» Instructions for the task
From the line with "Planning Tools [menuitem] (1115, 105)" through the final line, transcribe the material below character for character; include no other lines.

» Data excerpts
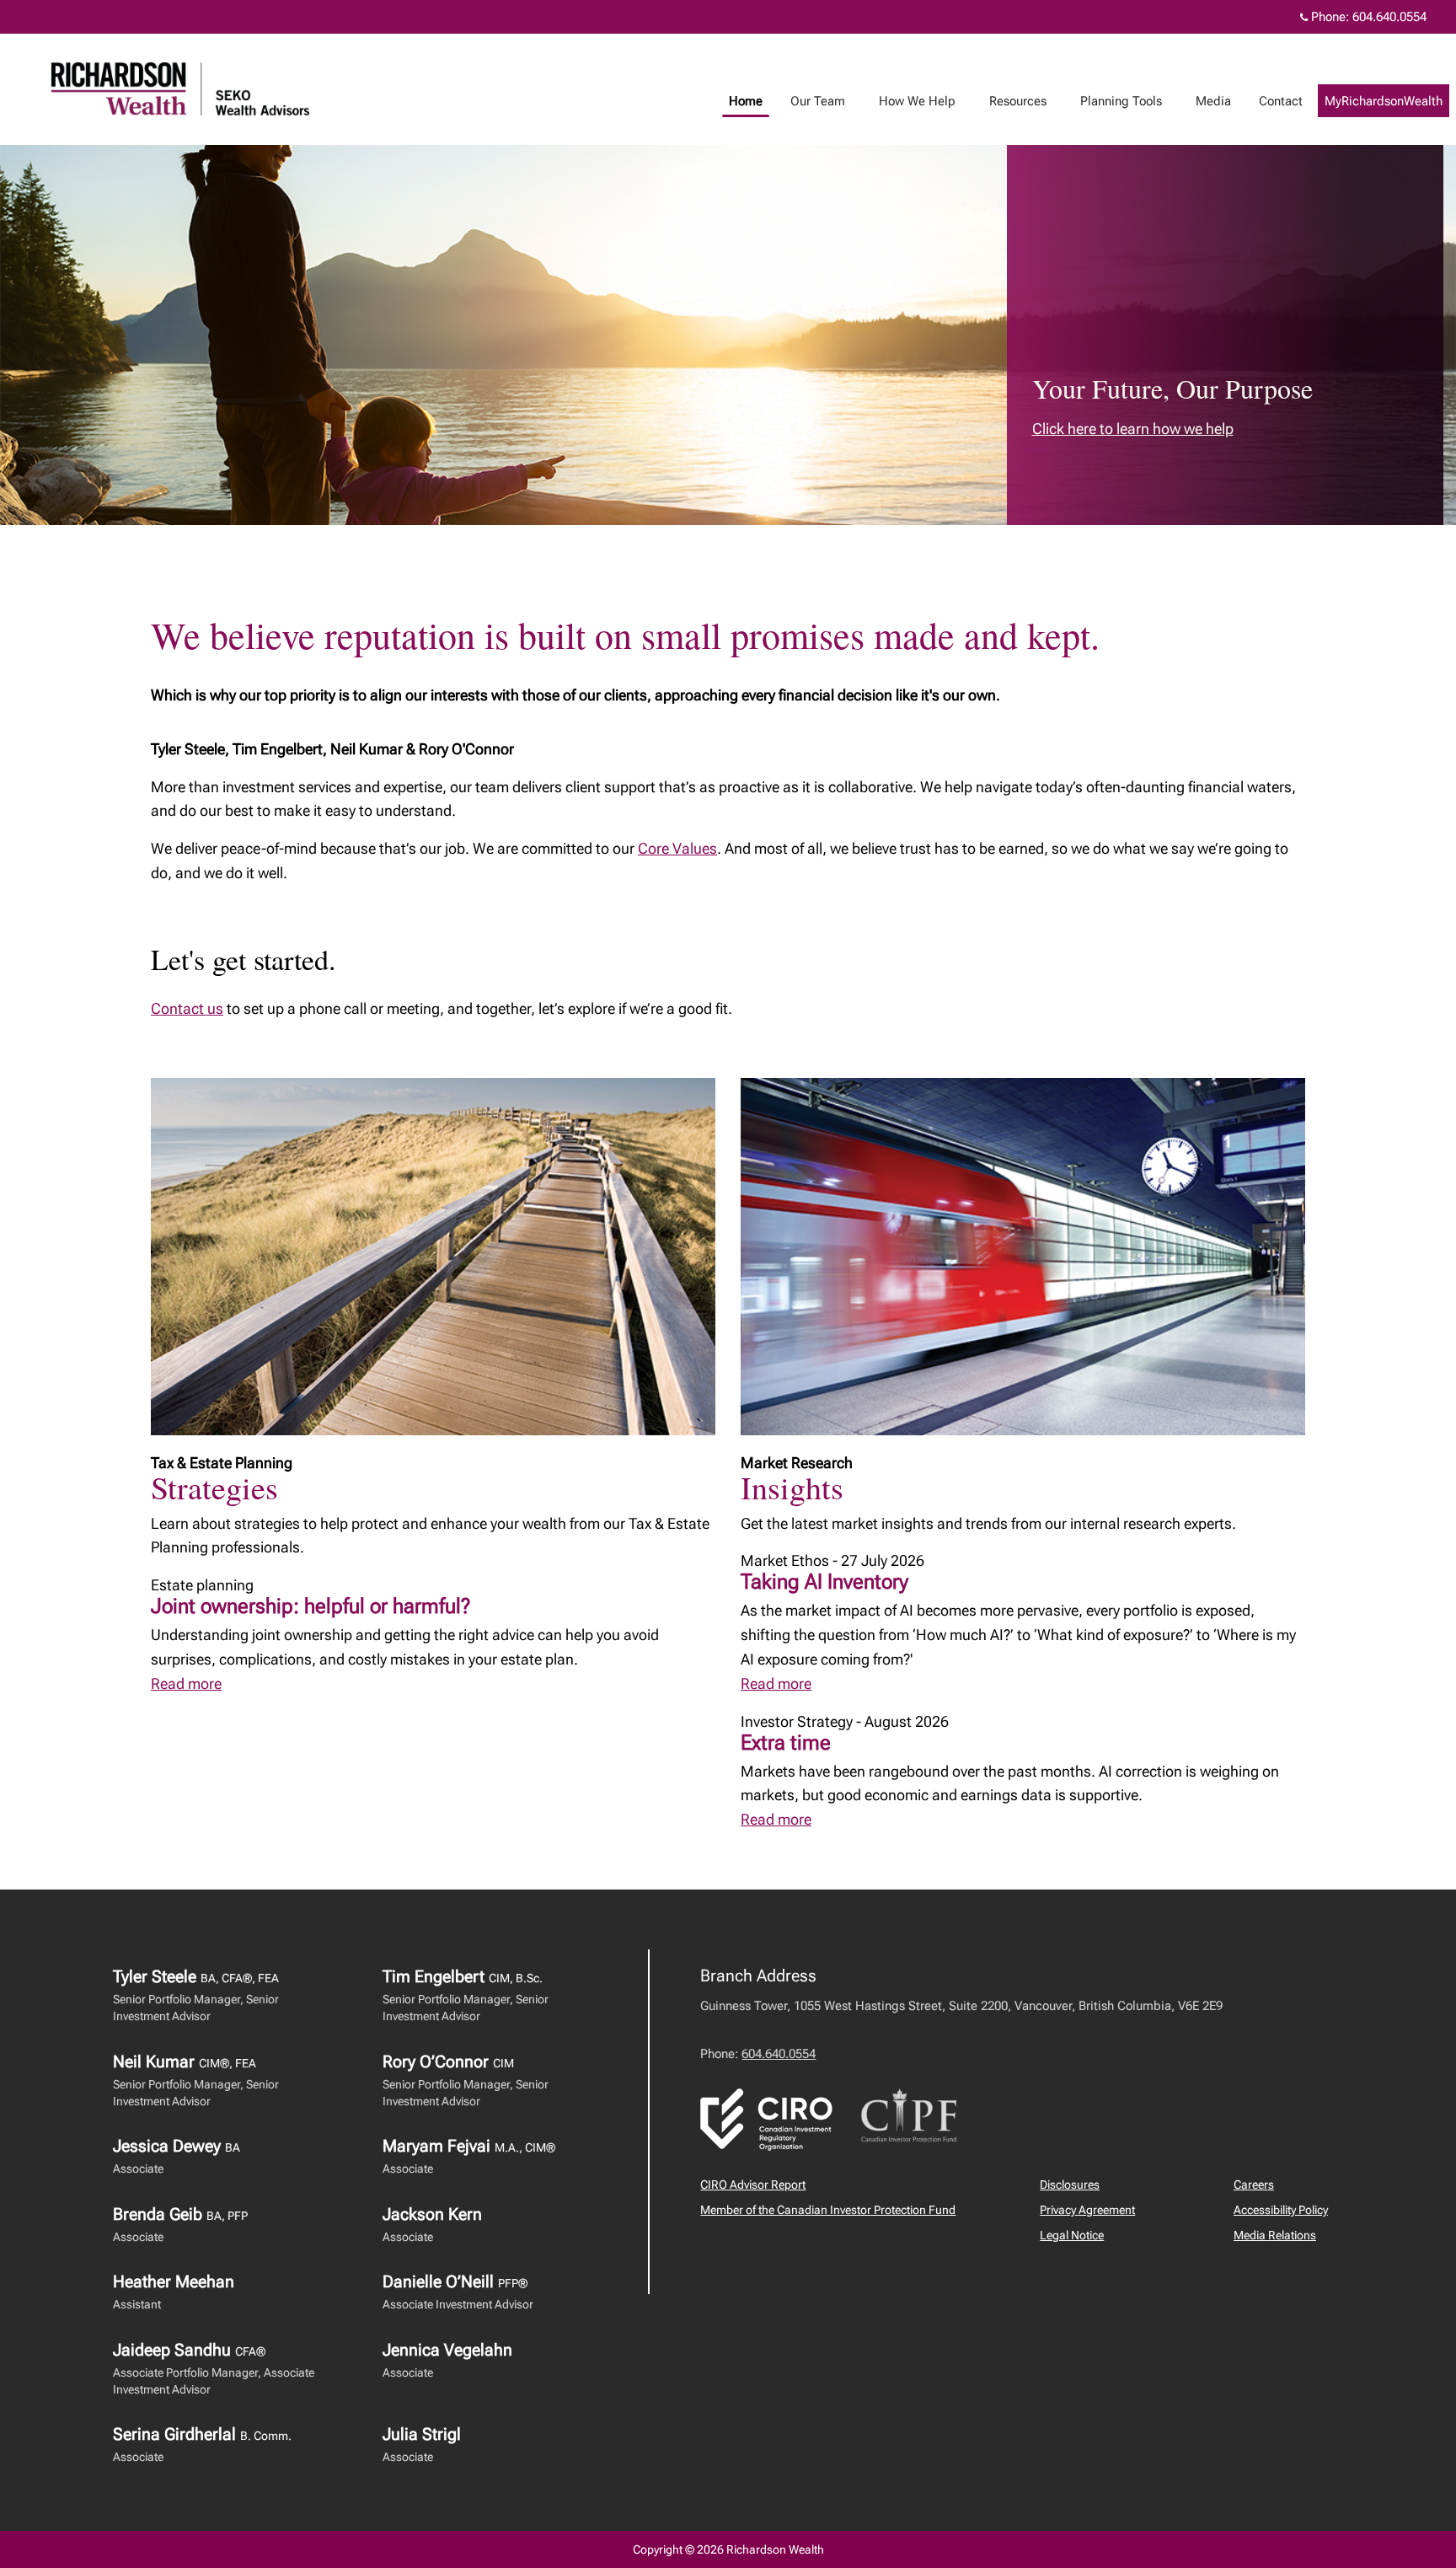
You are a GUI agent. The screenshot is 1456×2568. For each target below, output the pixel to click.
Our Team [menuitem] (811, 105)
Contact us (187, 1008)
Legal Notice (1072, 2235)
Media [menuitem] (1207, 105)
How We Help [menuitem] (911, 105)
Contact (1281, 101)
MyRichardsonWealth (1384, 101)
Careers (1254, 2184)
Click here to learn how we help (1133, 428)
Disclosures (1070, 2184)
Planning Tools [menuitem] (1115, 105)
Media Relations (1275, 2235)
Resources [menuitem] (1011, 105)
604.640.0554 (1389, 16)
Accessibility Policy (1281, 2210)
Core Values (677, 848)
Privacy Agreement (1087, 2210)
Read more (186, 1683)
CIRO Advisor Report (753, 2184)
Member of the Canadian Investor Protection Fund (828, 2210)
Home (746, 101)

» Completed task
Planning Tools [menuitem] (1115, 105)
Media Relations (1275, 2235)
Resources [menuitem] (1011, 105)
604.640.0554 (1389, 16)
Accessibility Policy (1281, 2210)
Core Values (677, 848)
Privacy Agreement (1087, 2210)
Read more (186, 1683)
CIRO Advisor Report (753, 2184)
Member of the Canadian Investor Protection Fund (828, 2210)
Home (746, 101)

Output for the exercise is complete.